BYE BYE, MITCH DANIELS

The amazing thing is that he is regarded as a fiscal tightwad. In fact, he presided over one of the biggest binges on government spending in history. Josh Claybourn gets it right. As Stephen Moore put it earlier this year,

President Bush’s $2.25 trillion budget released Monday is almost 30 percent larger than the budget he inherited three years ago. Since the Republicans took over Congress in 1995, the budget has grown by 50 percent… [T]he discretionary budget has grown by nearly 15 percent in Mr. Bush’s first two years in office – more than it did in President Clinton’s first four years in office. In fact, Mr. Bush is on a pace to be the biggest spender in the White House since Lyndon Baines Johnson. It’s not just Democrat obstructionism – in fact, discretionary spending has, after an initial decline, been rapidly expanding since Republicans gained control of Congress in 1994. In their first three budgets (fiscal 1996-98), the Republicans increased domestic spending by $183 billion compared to a $155 billion increase in the three years prior to Republican control of Congress.

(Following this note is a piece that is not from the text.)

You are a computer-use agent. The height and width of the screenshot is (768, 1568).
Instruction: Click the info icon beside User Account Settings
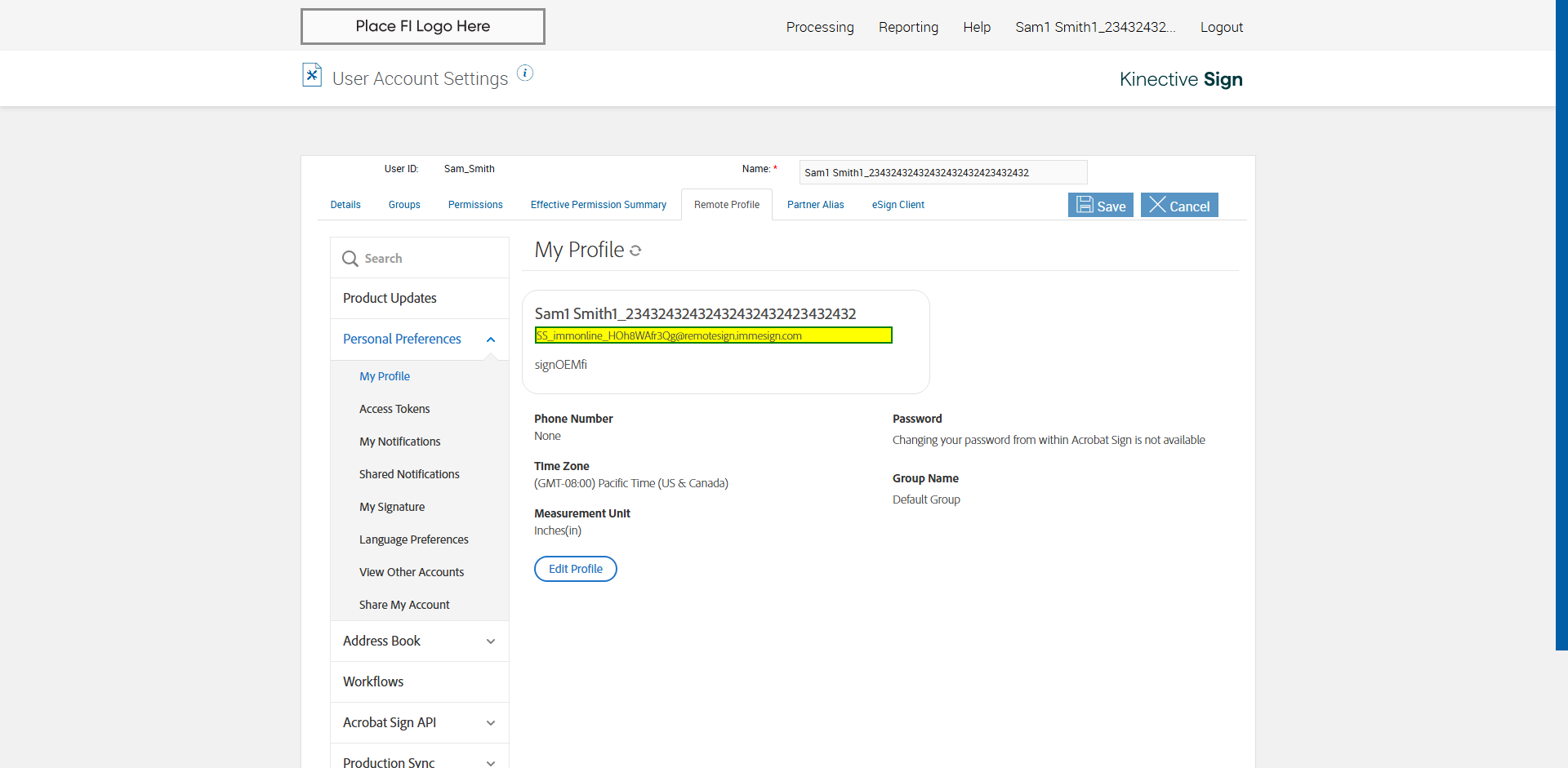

Daniel Gross puts the boot in at Slate as well:

According to Brian Riedl, federal budget analyst at the Heritage Foundation, overall discretionary spending rose 13 percent in 2002 and will jump 21 percent in fiscal 2003, to $885 billion. Yes, the Pentagon accounts for a lot of that increase. But in Bush’s first two budgets, according to Riedl, even non-defense discretionary spending has risen from $320 billion to $421 billion. Daniels made a particular point of coming down hard on earmarks-the budgetary vehicles that members of Congress use to drive pork to their districts. But earmarks too have soared in the past two years. According to Riedl, in fiscal 2003 there were 9,000 earmarks worth $22 billion, up from 6,500 in 2001.

This is Daniels’ and Bush’s legacy: one of the most recklessly big spending administrations in recent history, higher deficits and mounting debt. I’d be far more sanguine about further big tax cuts if the Bushies had shown even the slightest interest in restraining spending. They haven’t. They need to.